8 Bandura (dalam Nevid, Rathus, & Greene, 2005) menyatakan bahwa apabila seseorang percaya bahwa ia tidak punya kemampuan untuk menanggulangi tantangan-tantangan penuh stres yang dihadapi dalam hidupnya, maka ia akan merasa semakin cemas menghadapi tantangan-tantangan tersebut. Dalam hal ini sebaliknya, ketika seseorang merasa mampu melakukan tugas-tugas, maka ia tidak akan dihantui oleh kecemasan atau rasa takut bila ia berusaha untuk melakukannya. Orang dengan efikasi diri yang rendah (kurang keyakinan pada kemampuan yang ada pada dirinya untuk melaksakan tugas-tugas dengan sukses) cenderung untuk berfokus pada ketidak ada kekuatan yang dipersepsikannya.
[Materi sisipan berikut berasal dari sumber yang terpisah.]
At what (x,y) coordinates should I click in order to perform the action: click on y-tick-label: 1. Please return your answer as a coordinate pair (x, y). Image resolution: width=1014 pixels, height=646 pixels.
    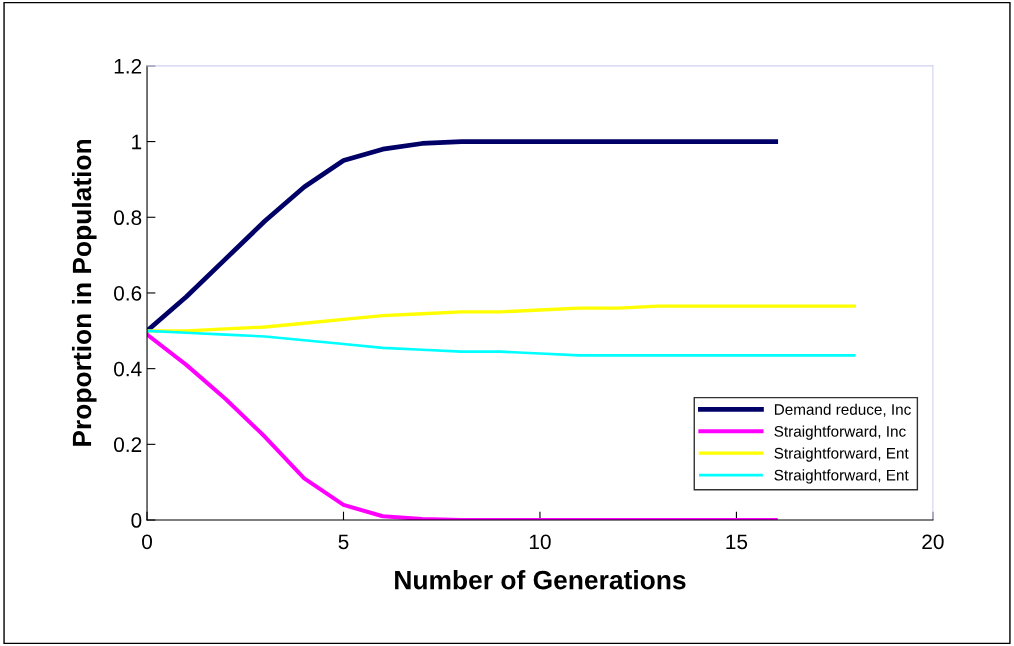
    Looking at the image, I should click on (137, 142).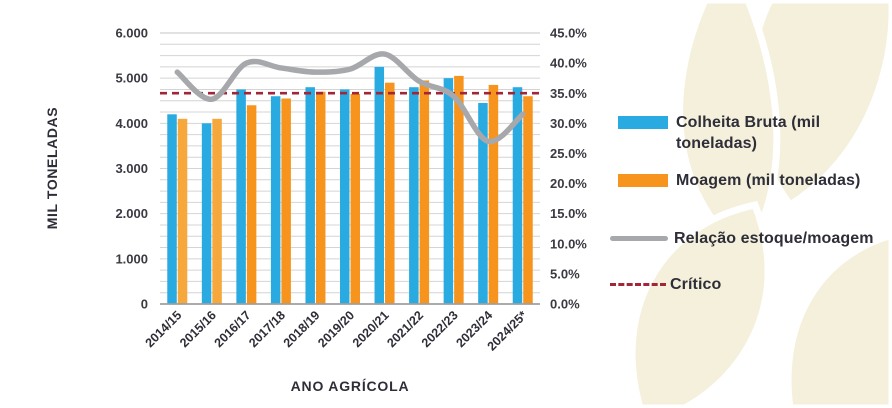 Image resolution: width=892 pixels, height=408 pixels. What do you see at coordinates (302, 329) in the screenshot?
I see `x-axis-tick: 2018/19` at bounding box center [302, 329].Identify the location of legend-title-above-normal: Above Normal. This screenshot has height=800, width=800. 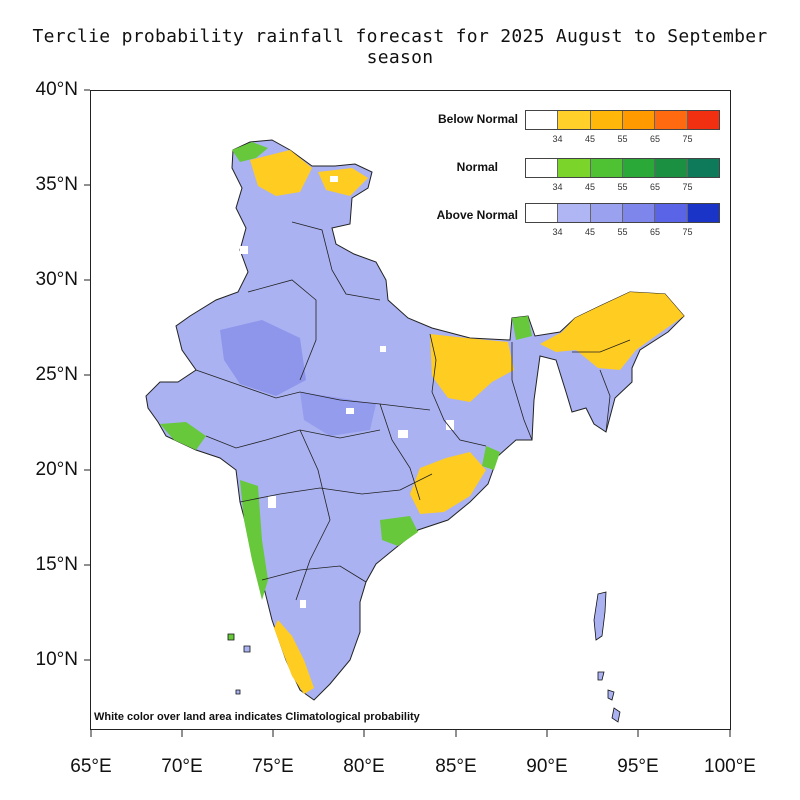
(477, 215).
Berdasarkan uraian di atas, menimbulkan sebuah pertanyaan: apakah ada hubungan antara efikasi diri dengan kecemasan menghadapi ujian SBMPTN. Penelitian yang hendak dilakukan diharapkan mampu memberikan jawaban atas pertanyaan di atas. B. Tujuan Penelitian Tujuan yang ingin diperoleh dalam penelitian ini adalah: 1. Mengetahui hubungan antara efikasi diri dengan kecemasan menghadapi ujian SBMPTN. 2. Mengetahui seberapa besar peranan atau sumbangan efikasi diri terhadap kecemasan menghadapi ujian SBMPTN. 3. Mengetahui tingkat efikasi diri dalam menghadapi ujian SBMPTN. 4. Mengetahui tingkat kecemasan dalam menghadapi ujian SBMPTN.

9 C. Manfaat Penelitian 1. Manfaat Teoritis Penelitian ini diharapkan dapat menambah wawasan bagi perkembangan psikologi khususnya Psikologi Pendidikan dan Psikologi Klinis tentang perilaku kecemasan ditinjau dari efikasi diri. 2. Manfaat Praktis a. Bagi Subjek Hasil penelitian ini diharapkan menambah wawasan subjek penelitian tentang pengaruh efikasi diri dengan kecemasan dalam menghadapi ujian SBMPTN. b. Bagi Orang Tua Menjadi masukan dan informasi bagi orang tua dalam mendampingi anak dalam menghadapi ujian SBMPTN. c. Bagi Pusat Lembaga Bimbingan Belajar Menjadi masukan dan informasi bagi pusat lembaga bimbingan belajar dalam program peningkatan efikasi diri pada siswa agar dapat mengurangi kecemasan dalam menghadapi ujian SBMPTN. d. Bagi Peneliti Berikutnya Hasil penelitian ini diharapkan memberikan sumbangan, informasi, dan pengetahuan dalam melakukan penelitian sejenis seperti yang berkaitan dengan efikasi diri dan kecemasan.